Chronique I Cursini de Alix Deniger

Retour gagnant de la « Série Noire » avec ce premier roman, sanglant jeu du chat et de la souris dans une île de Beauté aux prises, encore et toujours, avec ses vieux démons.

Le cursinu, chien corse par excellence, illustre parfaitement le contenu de cet excellent roman policier qui, dans la grande tradition de la « Série Noire » – argot velu et gueules cassées –, nous plonge dans les méandres de la Corse au lendemain de l’assassinat du préfet Érignac. Alors que l’action débute, les nationalistes sont exsangues, à bout d’énergie et de moyens, les voyous pèsent d’un cran supplémentaire sur les affaires locales, et les flics ont toujours autant de mal à retrouver leurs petits au milieu du cirque insulaire.
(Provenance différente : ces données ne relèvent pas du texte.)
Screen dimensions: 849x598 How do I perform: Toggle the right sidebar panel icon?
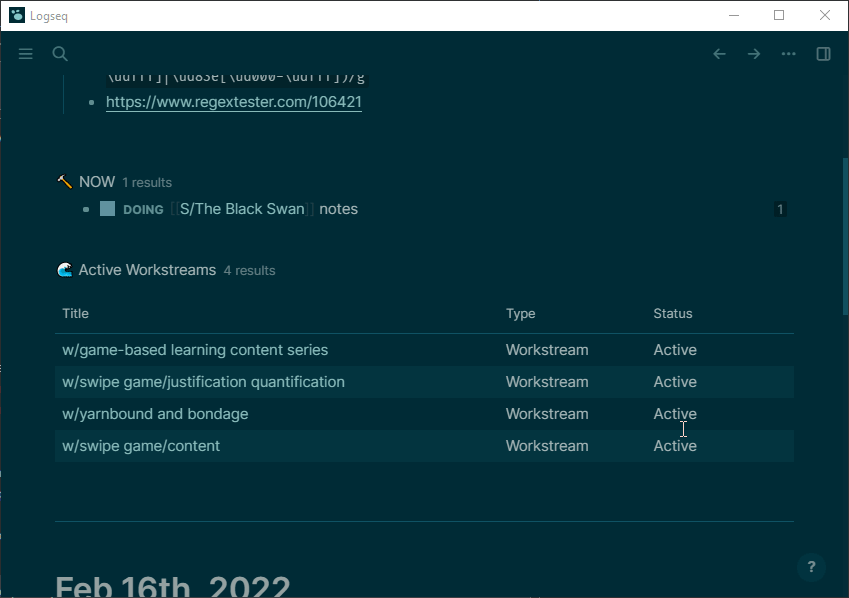[x=823, y=54]
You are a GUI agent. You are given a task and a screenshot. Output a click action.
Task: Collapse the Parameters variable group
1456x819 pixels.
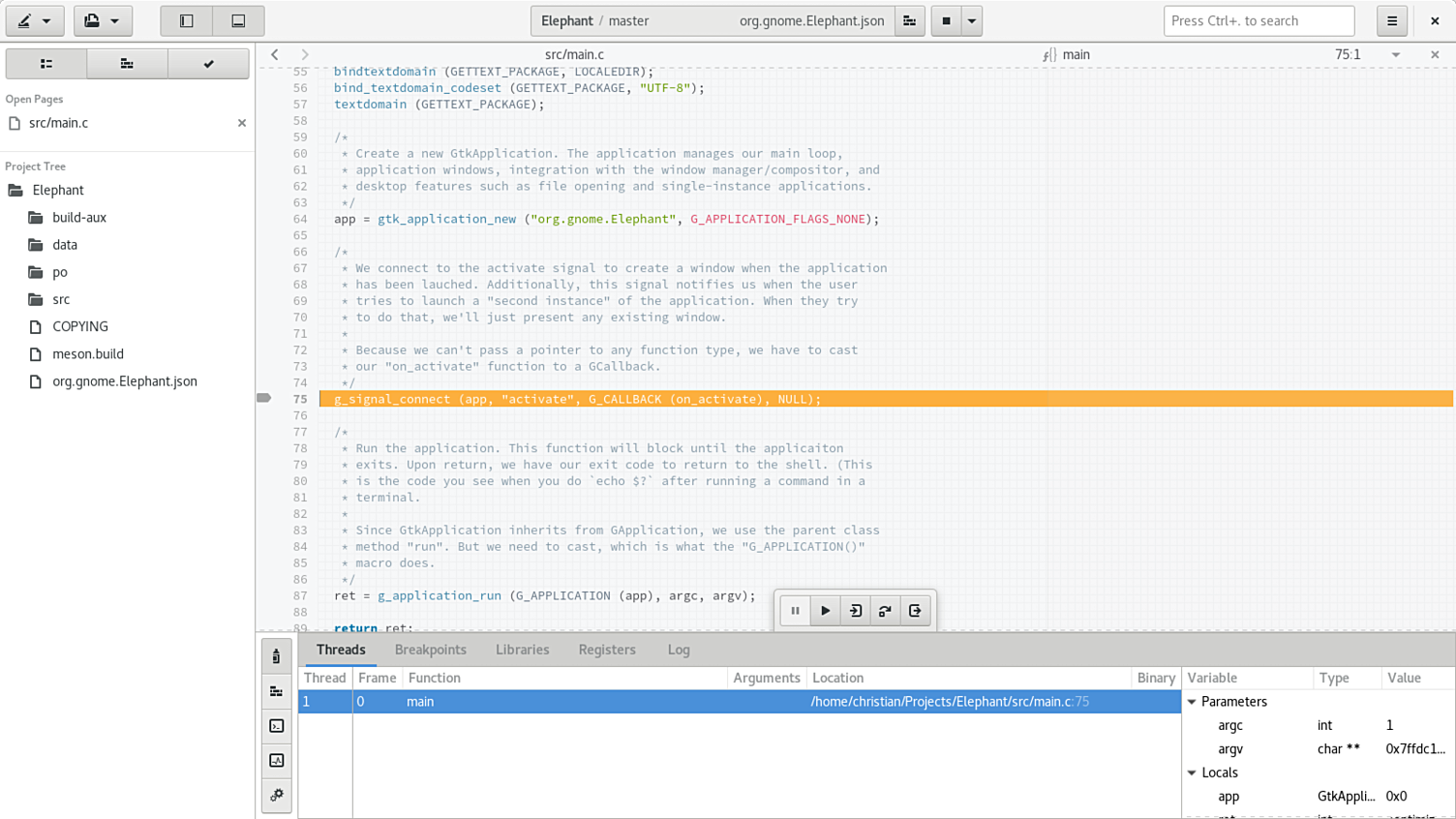coord(1192,702)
Un homme, François Federici, figure historique des nationalistes devenu politicien, décide de relancer les attentats, ordonnant de nouveaux plasticages et le recours au racket pour obtenir des fonds. Devant les réticences de son équipe, il confie cette tâche à une bande de bras cassés aux motivations plus que terre à terre : il s’agit de sa première mauvaise décision. Elle entraînera tout ce beau monde dans un jeu de dominos funèbre. Alix Deniger est le pseudonyme derrière lequel se cache un ancien flic qui maîtrise parfaitement, non seulement son contexte, à l’instar d’un Caryl Férey plongeant dans un chaos exotique sans jamais se faire didactique, mais aussi le sens du rythme. Ce qui donne à son roman une joyeuse allure de train fantôme.